I was watching American Horror Story, and oh boy… did that make me uncomfortable.

They leaned pretty heavily into using queer and BDSM imagery to create a sense of “otherness.” It was supposed to unsettle you by presenting you with “freaks,” but to me, it was unsettling because I have friends who look like that. Seeing them presented as monsters was just deeply uncomfortable.

Writing horror means taking a trip down the dark avenues of your brain and confronting what lives there. It can be a really good way of facing and even conquering your fears. However, it can also shine a bright spotlight on toxic beliefs you hold.

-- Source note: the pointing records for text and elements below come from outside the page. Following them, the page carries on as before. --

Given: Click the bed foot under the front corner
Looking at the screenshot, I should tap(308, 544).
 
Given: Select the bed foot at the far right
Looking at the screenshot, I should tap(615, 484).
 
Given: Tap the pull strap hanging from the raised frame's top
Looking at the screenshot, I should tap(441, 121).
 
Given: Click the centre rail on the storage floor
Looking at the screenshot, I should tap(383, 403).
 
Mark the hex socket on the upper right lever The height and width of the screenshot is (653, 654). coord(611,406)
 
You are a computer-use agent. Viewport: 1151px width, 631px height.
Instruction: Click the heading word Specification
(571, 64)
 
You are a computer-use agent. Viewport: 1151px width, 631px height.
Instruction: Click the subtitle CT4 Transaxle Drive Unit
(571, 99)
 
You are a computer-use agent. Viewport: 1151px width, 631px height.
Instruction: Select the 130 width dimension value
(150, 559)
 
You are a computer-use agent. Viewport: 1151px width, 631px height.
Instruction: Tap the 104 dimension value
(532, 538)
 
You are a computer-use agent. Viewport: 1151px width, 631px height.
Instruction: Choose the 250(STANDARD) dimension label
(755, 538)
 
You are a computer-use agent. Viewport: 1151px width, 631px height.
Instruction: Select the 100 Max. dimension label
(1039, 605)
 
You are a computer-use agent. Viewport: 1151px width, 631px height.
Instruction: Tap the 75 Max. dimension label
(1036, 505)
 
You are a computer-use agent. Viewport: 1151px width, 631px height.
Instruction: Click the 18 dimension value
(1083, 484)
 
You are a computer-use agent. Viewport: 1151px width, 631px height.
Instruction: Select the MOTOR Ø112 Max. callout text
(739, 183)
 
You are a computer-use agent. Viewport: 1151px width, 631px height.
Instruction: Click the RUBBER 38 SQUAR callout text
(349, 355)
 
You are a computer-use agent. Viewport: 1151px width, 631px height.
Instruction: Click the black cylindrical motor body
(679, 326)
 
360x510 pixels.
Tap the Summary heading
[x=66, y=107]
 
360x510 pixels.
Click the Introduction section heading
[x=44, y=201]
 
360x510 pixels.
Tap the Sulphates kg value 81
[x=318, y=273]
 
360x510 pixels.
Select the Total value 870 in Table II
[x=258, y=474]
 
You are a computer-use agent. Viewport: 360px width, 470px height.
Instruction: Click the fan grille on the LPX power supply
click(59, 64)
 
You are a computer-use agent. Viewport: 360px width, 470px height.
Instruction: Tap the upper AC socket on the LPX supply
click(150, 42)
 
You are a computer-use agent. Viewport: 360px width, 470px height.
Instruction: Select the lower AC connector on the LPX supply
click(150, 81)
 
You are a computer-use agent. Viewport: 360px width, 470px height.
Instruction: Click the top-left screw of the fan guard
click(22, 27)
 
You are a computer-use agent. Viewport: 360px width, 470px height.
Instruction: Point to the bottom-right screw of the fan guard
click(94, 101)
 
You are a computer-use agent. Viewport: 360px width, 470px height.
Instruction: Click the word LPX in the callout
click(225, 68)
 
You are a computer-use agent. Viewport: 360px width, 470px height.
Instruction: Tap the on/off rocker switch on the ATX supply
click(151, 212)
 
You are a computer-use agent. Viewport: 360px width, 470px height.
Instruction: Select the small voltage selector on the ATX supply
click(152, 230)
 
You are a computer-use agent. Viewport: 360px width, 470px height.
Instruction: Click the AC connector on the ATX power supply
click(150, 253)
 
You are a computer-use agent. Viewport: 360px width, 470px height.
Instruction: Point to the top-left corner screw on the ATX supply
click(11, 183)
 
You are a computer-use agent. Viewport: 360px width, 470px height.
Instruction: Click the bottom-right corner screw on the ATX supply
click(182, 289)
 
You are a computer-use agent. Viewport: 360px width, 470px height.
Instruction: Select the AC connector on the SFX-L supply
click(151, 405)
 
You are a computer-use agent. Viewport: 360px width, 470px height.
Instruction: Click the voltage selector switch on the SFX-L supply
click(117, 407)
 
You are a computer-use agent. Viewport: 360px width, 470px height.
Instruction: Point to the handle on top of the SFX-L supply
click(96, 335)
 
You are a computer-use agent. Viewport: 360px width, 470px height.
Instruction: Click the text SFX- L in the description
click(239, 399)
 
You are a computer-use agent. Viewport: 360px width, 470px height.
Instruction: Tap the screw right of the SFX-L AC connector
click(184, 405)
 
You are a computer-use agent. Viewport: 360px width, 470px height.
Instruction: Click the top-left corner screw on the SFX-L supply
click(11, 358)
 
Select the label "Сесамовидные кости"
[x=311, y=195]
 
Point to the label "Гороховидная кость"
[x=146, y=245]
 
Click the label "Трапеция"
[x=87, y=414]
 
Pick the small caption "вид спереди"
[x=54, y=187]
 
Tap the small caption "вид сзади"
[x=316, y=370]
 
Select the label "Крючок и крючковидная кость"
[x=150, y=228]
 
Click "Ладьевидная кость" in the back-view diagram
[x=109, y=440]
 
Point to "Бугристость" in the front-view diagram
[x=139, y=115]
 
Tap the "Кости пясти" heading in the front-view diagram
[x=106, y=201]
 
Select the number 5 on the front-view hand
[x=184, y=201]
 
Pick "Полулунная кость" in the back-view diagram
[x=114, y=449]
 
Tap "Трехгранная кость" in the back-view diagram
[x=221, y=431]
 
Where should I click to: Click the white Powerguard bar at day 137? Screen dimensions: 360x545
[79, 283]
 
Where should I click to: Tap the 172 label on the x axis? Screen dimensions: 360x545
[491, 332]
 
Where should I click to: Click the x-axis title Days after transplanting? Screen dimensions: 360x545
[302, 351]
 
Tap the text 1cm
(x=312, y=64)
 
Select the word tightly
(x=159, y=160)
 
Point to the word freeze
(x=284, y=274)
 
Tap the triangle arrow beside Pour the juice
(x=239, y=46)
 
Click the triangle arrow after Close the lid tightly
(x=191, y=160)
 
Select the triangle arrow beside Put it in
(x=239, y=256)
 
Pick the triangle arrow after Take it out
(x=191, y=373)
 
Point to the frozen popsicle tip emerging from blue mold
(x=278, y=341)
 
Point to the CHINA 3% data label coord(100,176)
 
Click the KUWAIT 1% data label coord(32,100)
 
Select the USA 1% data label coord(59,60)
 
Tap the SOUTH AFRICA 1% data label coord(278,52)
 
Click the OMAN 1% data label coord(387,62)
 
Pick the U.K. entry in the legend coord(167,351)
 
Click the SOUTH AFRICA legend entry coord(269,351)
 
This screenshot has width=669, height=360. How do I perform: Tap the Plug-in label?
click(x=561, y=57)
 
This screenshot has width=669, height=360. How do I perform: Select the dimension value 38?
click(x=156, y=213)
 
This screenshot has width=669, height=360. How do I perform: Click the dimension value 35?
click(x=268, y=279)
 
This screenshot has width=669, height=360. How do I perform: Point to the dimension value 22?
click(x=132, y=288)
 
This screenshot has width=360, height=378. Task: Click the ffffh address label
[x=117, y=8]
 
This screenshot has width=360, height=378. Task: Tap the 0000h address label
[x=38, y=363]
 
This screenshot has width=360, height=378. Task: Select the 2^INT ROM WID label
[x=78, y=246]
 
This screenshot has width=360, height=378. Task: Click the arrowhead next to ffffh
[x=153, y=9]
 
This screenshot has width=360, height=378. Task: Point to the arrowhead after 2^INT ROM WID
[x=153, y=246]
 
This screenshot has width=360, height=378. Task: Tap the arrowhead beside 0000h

Lovecraft famously showed this in a lot of his work. He is the father of cosmic horror, but a lot of the fear he was tapping into was the fear of people of colour and racial mixing (contamination as he would have called it).

Silence of the Lambs famously has a villain who defies gender norms as a way to underscore how degenerate he is. In fact, many villains or monsters are gay coded.

I ran into this myself a while ago while writing. I noticed that the discomfort I was tapping into turned out to be straight-up homophobia. That was an unpleasant discovery, to say the least, and I ended up abandoning that aspect of the story.

Horror can unite us when it taps into the fears that we all share. The fears of death, pain, and abandonment, and so on. It can show us that at the core, we are all much alike. But it can also show you that what you fear most is other people. So, be aware… when you take a stroll in the dark corners of your mind, you may find things you wished you hadn’t.